It’s worse than that. Eventually everybody calls into code that hits hardware. That is the level that the compiler (ironically?) can no longer make guarantees. Registers change outside the scope of the currently running program all the time. Reading a register can cause other registers on a chip to change. Random chips with access to a shared memory bus can modify the memory that the comipler deduced was static. There be dragons everywhere at the hardware layer and no compiler can ever reason correctly about all of them, because, guess what, rev2 of the hardware could swap a footprint compatible chip clone that has undocumented behavior that. So even if you gave all you board information to the compiler, the program could only be verifiably correct for one potential state of one potential hardware rev.

Sure, but eliminating bugs isn't a binary where you either eliminate all of them or it's a useless endeavor. There's a lot of value in eliminating a lot of bugs, even if it's not all of them, and I'd argue that empirically Rust does actually make it easier to avoid quite a large number of bugs that are often found in C code in spite of what you're saying.

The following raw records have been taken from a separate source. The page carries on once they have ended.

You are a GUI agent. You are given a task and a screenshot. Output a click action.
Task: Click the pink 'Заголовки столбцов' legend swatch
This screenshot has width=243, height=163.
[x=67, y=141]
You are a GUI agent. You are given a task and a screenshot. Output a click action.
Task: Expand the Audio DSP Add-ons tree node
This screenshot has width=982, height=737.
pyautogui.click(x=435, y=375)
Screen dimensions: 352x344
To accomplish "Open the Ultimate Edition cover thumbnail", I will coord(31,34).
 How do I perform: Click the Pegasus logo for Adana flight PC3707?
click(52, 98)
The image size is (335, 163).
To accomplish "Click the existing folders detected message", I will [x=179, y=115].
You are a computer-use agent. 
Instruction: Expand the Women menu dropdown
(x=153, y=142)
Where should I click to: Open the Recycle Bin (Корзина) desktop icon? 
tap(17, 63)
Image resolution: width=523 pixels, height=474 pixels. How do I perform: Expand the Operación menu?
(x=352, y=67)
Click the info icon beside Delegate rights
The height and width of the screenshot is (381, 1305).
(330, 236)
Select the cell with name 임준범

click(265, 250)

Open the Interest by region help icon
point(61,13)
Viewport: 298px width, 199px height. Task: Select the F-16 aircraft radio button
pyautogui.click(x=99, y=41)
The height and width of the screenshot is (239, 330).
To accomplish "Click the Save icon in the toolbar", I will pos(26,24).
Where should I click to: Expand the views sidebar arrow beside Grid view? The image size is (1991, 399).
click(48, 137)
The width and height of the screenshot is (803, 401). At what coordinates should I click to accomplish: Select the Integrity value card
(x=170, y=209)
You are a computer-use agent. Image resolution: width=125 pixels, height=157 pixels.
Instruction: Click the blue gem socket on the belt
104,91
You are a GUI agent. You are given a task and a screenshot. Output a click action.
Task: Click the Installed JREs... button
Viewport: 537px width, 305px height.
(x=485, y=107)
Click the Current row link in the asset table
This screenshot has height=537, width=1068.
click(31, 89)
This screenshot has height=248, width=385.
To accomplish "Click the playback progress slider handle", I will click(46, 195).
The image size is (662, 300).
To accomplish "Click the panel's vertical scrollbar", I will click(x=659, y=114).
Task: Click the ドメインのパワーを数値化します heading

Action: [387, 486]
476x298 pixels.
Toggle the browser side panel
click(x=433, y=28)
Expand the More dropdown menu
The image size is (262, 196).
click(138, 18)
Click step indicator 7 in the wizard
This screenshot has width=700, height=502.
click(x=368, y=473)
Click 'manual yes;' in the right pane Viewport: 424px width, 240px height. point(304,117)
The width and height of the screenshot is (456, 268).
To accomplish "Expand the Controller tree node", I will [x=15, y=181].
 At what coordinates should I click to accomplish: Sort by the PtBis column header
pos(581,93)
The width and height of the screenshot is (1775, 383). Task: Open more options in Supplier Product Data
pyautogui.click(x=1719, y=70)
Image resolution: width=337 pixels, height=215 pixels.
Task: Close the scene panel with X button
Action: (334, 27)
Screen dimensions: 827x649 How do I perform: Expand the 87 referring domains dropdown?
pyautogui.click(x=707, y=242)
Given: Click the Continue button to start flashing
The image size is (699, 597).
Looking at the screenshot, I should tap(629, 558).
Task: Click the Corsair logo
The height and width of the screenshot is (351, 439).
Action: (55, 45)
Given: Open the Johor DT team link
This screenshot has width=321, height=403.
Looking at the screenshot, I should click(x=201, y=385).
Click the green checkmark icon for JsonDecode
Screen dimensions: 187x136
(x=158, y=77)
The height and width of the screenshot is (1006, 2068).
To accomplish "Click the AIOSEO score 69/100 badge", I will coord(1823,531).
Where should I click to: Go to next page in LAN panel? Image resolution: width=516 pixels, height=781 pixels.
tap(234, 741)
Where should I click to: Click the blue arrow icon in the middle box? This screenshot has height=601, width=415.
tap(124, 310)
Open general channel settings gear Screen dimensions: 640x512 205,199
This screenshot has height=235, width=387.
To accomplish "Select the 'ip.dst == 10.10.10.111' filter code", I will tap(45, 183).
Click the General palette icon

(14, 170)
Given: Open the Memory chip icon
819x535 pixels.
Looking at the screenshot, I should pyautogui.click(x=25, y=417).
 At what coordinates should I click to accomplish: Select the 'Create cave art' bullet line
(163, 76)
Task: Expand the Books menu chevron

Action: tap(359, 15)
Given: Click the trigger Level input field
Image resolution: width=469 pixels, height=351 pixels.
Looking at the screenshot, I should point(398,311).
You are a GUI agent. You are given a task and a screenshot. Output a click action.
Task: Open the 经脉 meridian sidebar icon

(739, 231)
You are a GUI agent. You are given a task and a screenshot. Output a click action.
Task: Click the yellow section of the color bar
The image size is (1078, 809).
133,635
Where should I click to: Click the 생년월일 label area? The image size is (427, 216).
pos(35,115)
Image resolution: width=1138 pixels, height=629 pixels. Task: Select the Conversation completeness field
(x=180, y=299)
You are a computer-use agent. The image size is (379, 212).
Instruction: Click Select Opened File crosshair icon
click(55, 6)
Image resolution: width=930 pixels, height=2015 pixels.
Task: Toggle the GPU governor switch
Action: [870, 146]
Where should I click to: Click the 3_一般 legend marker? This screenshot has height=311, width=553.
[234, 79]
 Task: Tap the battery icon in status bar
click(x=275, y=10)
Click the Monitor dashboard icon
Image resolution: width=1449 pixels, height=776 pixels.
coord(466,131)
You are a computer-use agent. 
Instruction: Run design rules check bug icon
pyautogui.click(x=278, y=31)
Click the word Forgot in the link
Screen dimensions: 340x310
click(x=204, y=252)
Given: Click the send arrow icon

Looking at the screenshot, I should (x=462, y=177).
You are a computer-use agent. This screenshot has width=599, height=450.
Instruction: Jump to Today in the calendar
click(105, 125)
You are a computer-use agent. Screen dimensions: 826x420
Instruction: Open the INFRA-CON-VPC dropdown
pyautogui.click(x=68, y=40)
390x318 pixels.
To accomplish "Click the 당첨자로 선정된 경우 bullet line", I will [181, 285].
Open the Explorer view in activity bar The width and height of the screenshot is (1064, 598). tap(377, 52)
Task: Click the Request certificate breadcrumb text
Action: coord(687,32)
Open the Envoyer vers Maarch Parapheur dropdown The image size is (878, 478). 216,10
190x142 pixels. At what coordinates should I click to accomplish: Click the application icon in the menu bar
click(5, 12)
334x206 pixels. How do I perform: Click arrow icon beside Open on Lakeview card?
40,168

To be clear, I'm not saying that I think it would necessarily be a good idea to try to rewrite an existing codebase that a team apparently doesn't trust they actually understand. There are a lot of other factors that would go into deciding to do a rewrite than just "would the new language be a better choice in a vaccuum", and I tend to be somewhat skeptical that rewriting something that's already widely being used will be possible in a way that doesn't end up risking breaking something for existing users. That's pretty different from "the language literally doesn't matter because you can't verify every possible bug on arbitrary hardware" though.